What strikes me as I stay in the same neighborhood for nine days is that I start to recognize some of the people. Beyond the predictable places like the restaurants and cafes where I’ve liked to hang out, I realize that what appeared to be a fairly transient neighborhood is only busy instead.
Language is my filter, and it’s through Kirill at the hotel and Anja and Albert at the stadium that I get as close to Moscow as I do; it’s their English that makes it possible.
Anja graciously appoints herself my host. Her snacks become mine, and every time a US athlete wins a medal she turns and says, “Congratulations!” On Friday and Saturday, when Russia has colossal medal hauls, I miss some congratulations in return and am kicking myself still.
When it’s time for their two-year-old daughter to leave early one day, Albert takes her home, not Anja.
Things have changed, indeed.
Later that day, when overenthusiastic guards try to keep Anja from joining her daughter, the guards get an earful.

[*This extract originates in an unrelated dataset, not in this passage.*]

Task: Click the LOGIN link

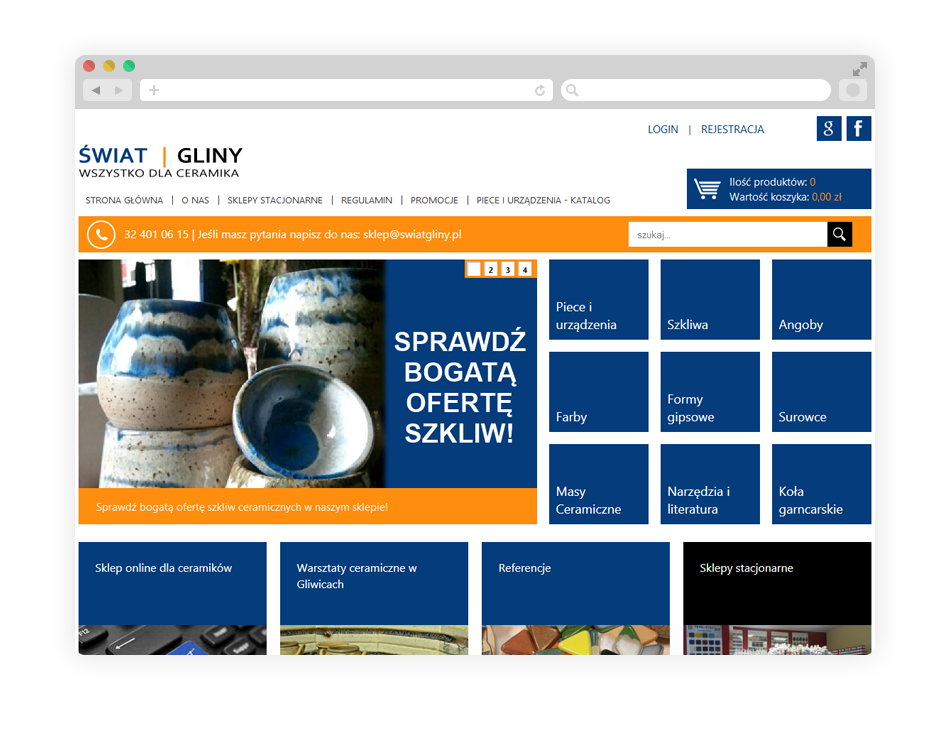Action: click(x=662, y=129)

Anja is the only one I see break through the barricade without first having thrown a punch.
Communication is more than language and I duck into a neighborhood barbershop and sit for my intercultural haircut – something I’ve done in several countries now. Ludmilla, the barber of Moscow, does not know a word of English and I know as many of Russian. With a few gestures and lots of trust, I yield to her gentle instructions, and find my hair washed before her expert snipping as well as after.
I see my dental hygienist the day after I return. “Where did you get that haircut, Mark? It suits you perfectly. It makes you look younger.” Perhaps we could have stopped after two observations?

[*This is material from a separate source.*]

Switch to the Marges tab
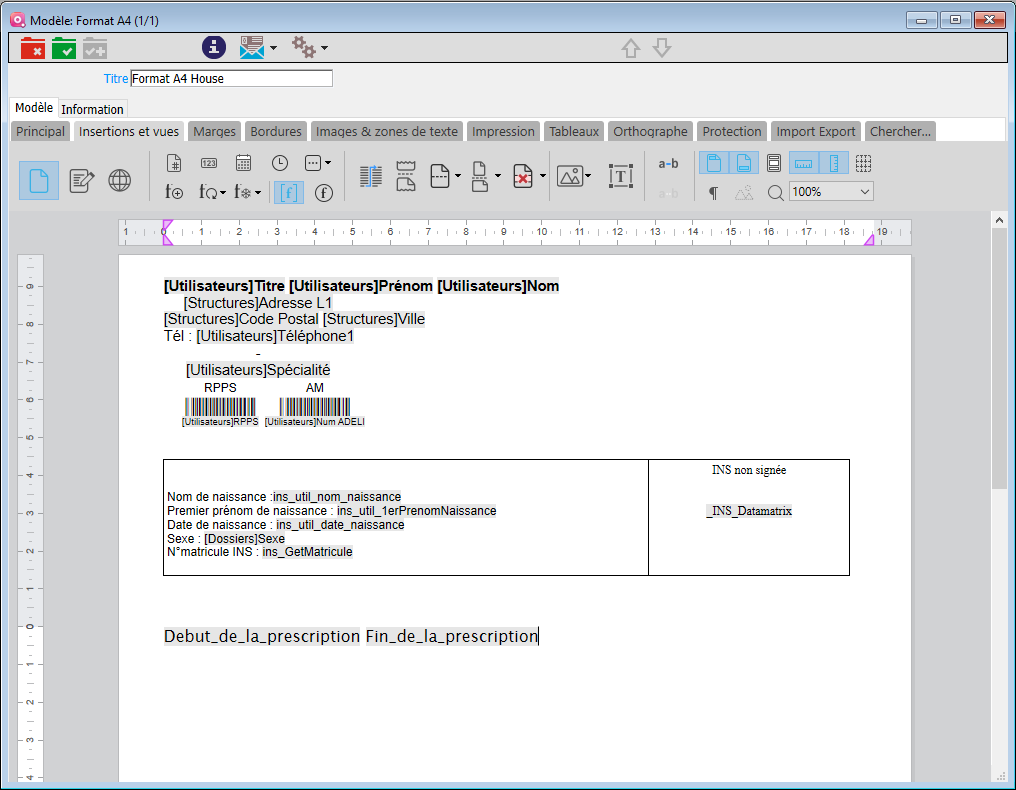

I return to an Azerbaijani restaurant where the owner’s English is far better than his menu’s. I want to find out what, exactly, is meant by “moving with yoghurt” as a stand-alone menu item.
Lamb proves to be the answer, though I note that the menu actually says “moving with a yoghurt,” and this leads to further contemplation of what, exactly, constitutes a single yoghurt – a whole new concept.
Vegetarian dolmas prove unusually chewy - a surprisingly musky taste for grains. I ask again.
Now I’ve had mutton.
So much for three years’ abstinence from red meat.
One evening on a subway platform a man recognizes my distress when I am hopelessly lost. He stops to get out his iPad and shows me my way to the stadium. Plans my route, actually, and does not let me go until he is sure I know the way.
“Downstairs and left,” he repeats, “downstairs and left.”
On my first night in Moscow I take a cab to Luzhniki Stadium. Never am I touched more than when the driver I’ve communicated with through writing and gestures returns late at night to pick me up.
When I tip him, he wants to know why.
I spend nine days shedding a receding memory of what Russia was like under Communist rule. Many times I begin to think I'm back in the USSR, but I'm not. Mikhail Gorbachev was General Secretary in 1986 and Vladimir Putin leads now - proof that change is not always progress.
Still, neither prevents me from finding Moscow; my comrades won't allow them to stand in our way.
* * *
On my last night, a man ahead of me on the Metro escalator is wearing
plaid shorts with argyle socks.
Guess I’m back in the USSR after all.